Is there an award for companies that hang on in the face of adversity? If so, then give it to Harland Labels of Hull in East Yorkshire, England. Disregard the fact that the company was founded in 1832, although that’s a good start, or that it could rightfully be described as one of the most venerable names in European labeling. The amazing thing is that the Harland name — which is not unknown in the USA — has survived at all. After a decade of upheavals involving three separate takeovers and all that that implies, it has regained its independence following a management buy out. The former owners were Grenadier Holdings, the pan-European document printing, labels and print management arm of Moore-Paragon.
Long before this happened, Harland was a relatively stable family-run business.
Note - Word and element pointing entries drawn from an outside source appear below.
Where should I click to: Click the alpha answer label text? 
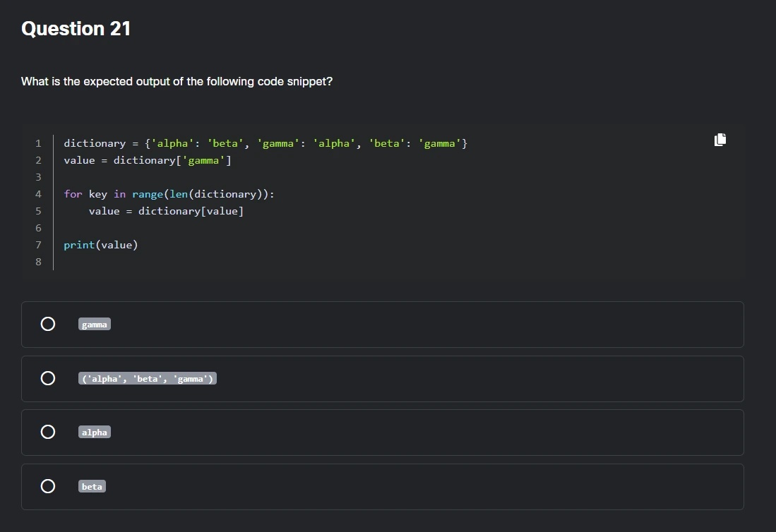click(x=95, y=433)
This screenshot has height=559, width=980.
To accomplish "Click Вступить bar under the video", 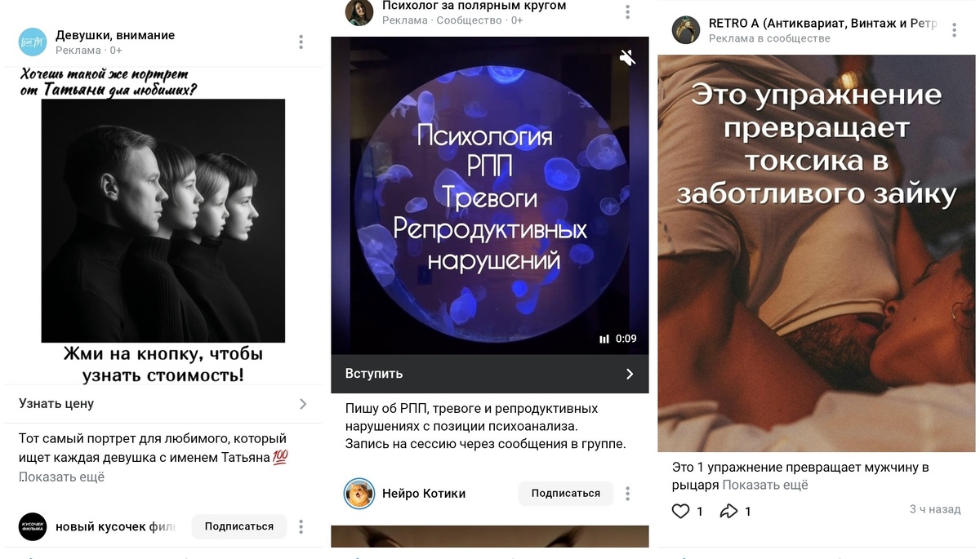I will (490, 374).

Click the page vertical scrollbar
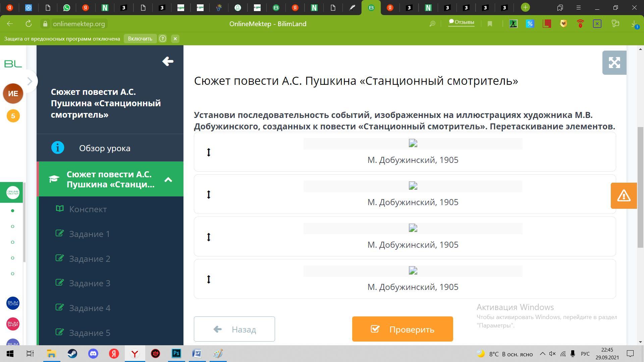(640, 188)
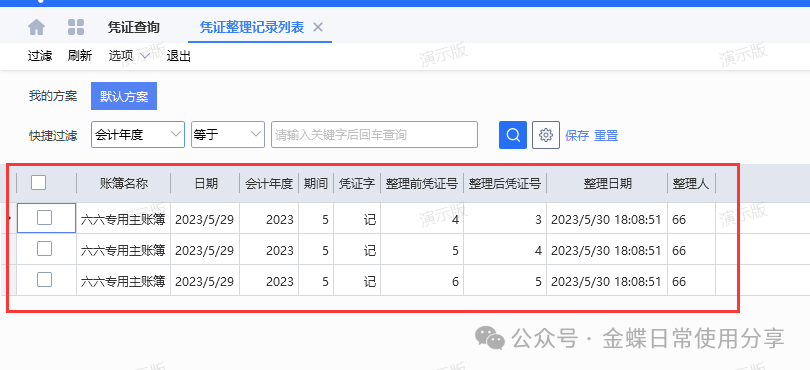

It specialized in producing self-adhesive labels, leaflet labels and multi-layer labels for niche sectors. It also owned Harland Machine Systems, based near Manchester, which has produced high speed self-adhesive label applicators since 1971. A North American headquarters is located in Delran, NJ.
As so often happens with old family-owned concerns, the business dynamics lose their edge, which is why in 1995 the group found itself as a small cog in the vast Sonoco empire. Four years later Sonoco UK sold it to BH Matthews (BHM) after a proposed deal with Jarvis Porter (now defunct) came to nothing. However, only seven months later BHM Packaging went into administration, placing Harland Labels and two other label companies back on the market. (Harland Machine Systems returned temporarily to the Sonoco fold before its sale to US-based LaserSoft Holdings in 2001). In December 1999 Grenadier Holdings absorbed Harland Labels and invested around $6 million of much-needed funds. A new purpose-built factory was one outcome, so let’s hope it provides a sound base for the new management to carry on the Harland name.